The lines between those lies have so blurred that only a neologistic portmanteau, dismisinfoganda, fully captures recent reality.

Like an old hip-hip song, let's break it down:

dis = intentionally wrong claims (lies)

mis = unintentionally wrong claims (error)

dismis(s) = denying a claim without empirically engaging it

info = a claim about the real world

(propa)ganda = that which is propagare, i.e., propagated or spread

Ergo, dismisinfoganda is the politicized spreading or squelching of claims without, or counter to, adequate empirical evidence. 

Dismisinfoganda remains agnostic about motivation, which is often opaque even to the claim's originator. Moreover, what matters most is not the creation of the claim but its propagation. People tend to believe, and pass along, claims that they believe substantiate their ideological views or further their material interests. The selective process (spread or ignore) occurs regardless of the claim originator's intent.
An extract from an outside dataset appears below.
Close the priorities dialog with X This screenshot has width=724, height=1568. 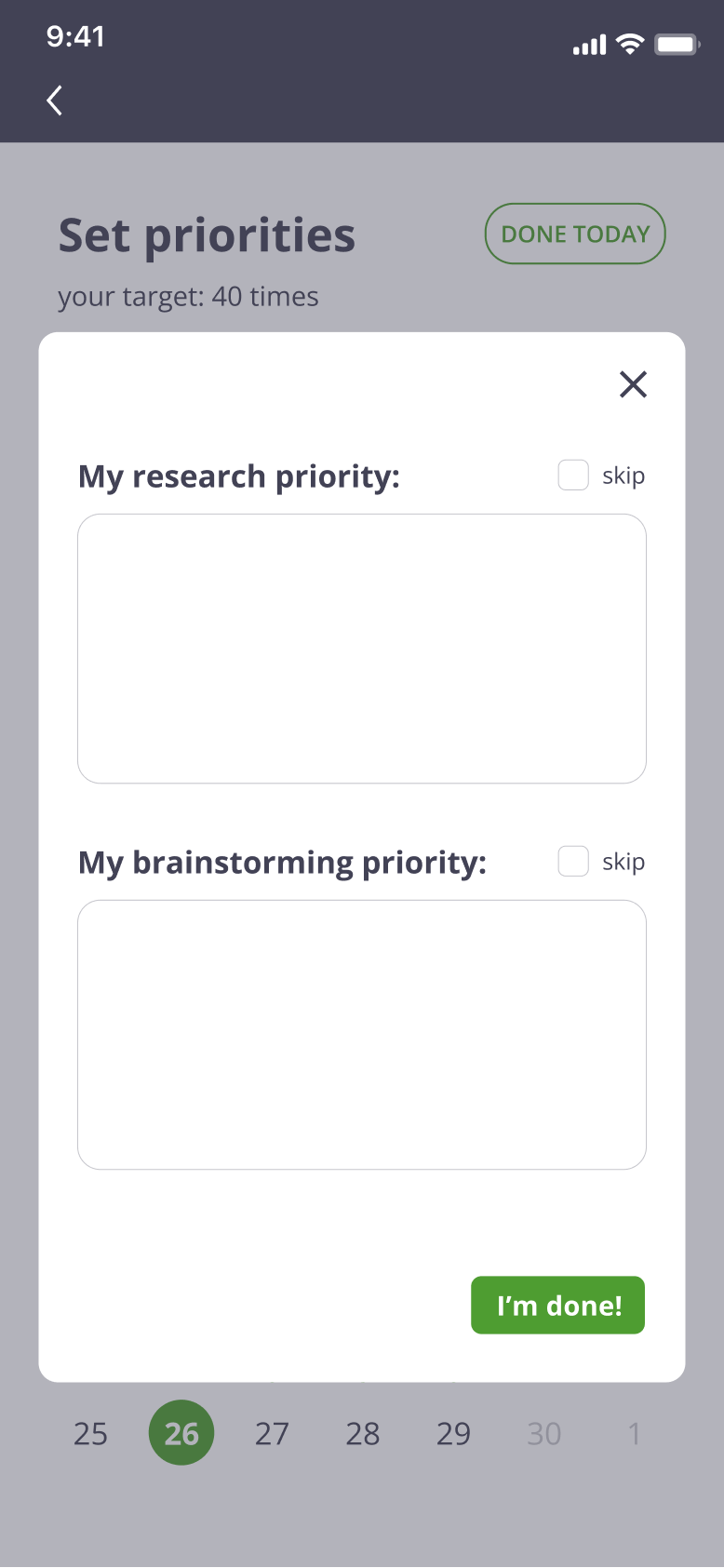click(x=633, y=384)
A 1975 book by Tom Burnam updated in 1986 called The Dictionary of Misinformation (New York: Thomas Y. Crowell) now looks rather quaint. Most of its 302 undocumented pages the author used to explain proper usage of words like zeppelin, which, in addition to being in the name of one of the greatest rock-n-roll bands ever, was the only lighter-than-air airship that was both steerable and rigid. Some simply corrected common elisions of history, where phrases like the "Emancipation Proclamation" come to stand in for the Thirteenth Amendment, or misattribution of origins, like Charles Darwin being the first person to elucidate biological evolution. Important stuff for copy editors and fact checkers but harmless for the most part.